GBP/EUR: Brexit Hopes Keep Pound Elevated Above Euro
  • Pound (GBP) reached 23 month high on Monday
  • Omicron fears ease, BoE hike expected
  • Euro (EUR) eased amid a stronger USD
  • ECB Christine Lagarde to speak

The Pound Euro (GBP/EUR) exchange rate is holding steady on Tuesday after gains in the previous session. The pair settled +0.25% higher on Monday at €1.1985 after briefly spiking above €1.2000 an almost 2-year high. At 05:45 UTC, GBP/EUR trades flat at €1.1985.

The Pound pushed higher in the previous session despite there being little fresh information for investors to go on and despite ongoing Brexit uncertainties. Instead investors are focusing on the prospect of an interest rate hike by the BoE in the February meeting. According to the CME BoE watch tool, the market is pricing in an 82.5% probability of the UK central bank hiking rates in the next meeting.

COVID remains a risk. However, optimism is building that the impact of the newest COVID strain on the UK economy will be contained. The UK appears to be moving out of the pandemic, as cases fall and so far England has avoided tighter lockdown restrictions.

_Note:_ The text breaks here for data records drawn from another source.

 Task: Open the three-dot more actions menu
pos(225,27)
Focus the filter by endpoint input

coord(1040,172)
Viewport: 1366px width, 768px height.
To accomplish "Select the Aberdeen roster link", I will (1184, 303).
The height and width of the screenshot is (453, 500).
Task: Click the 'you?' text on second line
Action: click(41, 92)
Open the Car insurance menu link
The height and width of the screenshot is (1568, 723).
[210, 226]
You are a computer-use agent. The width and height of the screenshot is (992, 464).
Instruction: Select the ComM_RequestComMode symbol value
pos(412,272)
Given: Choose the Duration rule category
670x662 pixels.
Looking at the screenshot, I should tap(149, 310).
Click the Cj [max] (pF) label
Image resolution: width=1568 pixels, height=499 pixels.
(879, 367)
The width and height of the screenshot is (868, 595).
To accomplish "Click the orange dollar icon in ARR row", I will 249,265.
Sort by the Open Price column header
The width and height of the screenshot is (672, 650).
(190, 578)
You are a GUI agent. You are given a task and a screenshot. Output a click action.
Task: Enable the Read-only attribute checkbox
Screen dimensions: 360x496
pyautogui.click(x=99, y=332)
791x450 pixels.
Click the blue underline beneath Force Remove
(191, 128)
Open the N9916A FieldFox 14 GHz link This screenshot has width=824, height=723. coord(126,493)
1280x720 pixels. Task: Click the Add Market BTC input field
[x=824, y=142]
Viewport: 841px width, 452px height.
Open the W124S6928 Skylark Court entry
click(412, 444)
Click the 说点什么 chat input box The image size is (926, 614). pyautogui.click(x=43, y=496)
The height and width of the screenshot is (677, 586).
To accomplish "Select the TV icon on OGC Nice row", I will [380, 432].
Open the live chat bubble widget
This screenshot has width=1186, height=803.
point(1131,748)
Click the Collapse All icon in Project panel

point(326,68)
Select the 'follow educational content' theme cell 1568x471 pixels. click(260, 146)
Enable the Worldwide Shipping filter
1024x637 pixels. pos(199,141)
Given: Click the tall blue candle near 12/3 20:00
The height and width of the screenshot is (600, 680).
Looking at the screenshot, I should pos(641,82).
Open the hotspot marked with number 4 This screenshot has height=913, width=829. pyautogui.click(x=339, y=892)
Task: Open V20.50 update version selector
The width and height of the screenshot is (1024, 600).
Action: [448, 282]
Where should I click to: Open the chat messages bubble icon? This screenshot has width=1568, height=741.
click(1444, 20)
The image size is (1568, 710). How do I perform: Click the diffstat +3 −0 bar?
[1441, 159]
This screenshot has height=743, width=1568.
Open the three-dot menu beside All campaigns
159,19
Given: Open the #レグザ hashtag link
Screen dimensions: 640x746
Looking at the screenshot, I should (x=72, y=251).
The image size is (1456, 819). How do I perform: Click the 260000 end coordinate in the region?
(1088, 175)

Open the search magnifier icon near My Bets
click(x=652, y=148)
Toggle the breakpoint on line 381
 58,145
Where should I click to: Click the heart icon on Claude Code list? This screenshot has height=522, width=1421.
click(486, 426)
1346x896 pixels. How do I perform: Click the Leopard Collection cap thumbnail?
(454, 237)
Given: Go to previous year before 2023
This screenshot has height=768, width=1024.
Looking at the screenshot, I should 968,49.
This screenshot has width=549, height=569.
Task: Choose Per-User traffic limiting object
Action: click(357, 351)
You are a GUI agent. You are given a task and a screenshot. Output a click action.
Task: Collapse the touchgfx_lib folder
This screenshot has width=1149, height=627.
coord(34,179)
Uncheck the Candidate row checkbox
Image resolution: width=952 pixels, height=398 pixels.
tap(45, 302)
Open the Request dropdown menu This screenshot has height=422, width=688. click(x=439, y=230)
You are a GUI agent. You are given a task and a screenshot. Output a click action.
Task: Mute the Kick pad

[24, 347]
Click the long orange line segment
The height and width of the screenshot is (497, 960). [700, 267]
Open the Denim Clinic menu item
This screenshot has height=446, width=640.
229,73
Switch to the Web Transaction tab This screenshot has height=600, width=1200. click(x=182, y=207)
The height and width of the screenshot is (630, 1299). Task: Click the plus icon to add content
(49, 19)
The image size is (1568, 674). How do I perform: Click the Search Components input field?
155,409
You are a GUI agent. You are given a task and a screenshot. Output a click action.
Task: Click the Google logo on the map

There is no high impacting UK economic data due to be released today. Attention will remain

The Euro came under pressure in the previous session on US dollar strength and despite upbeat data. The US Dollar advanced on rising bets that the Fed will move to sooner to raise interest rates as inflation is set to hit 7%. The Euro trades inversely to the greenback.

Eurozone unemployment ticked lower to 7.2% in November, down from 7.3% and marking its lowest level since March 2020. The improvement was widely expected by economists. Meanwhile, Eurozone Sentix investor confidence unexpectedly increased in January to 14.9, up from 13.5. Analysts had forecast investor morale would fall again to 12.5.

The better-than-expected reading suggests that investors are not expecting economic momentum to stall in the new year, despite surging Omicron cases.

Today there is no high impacting Eurozone data. Instead, ECB President Christine Lagarde is due to speak. Given the more dovish stance of the ECB, the speech may drag on the common currency.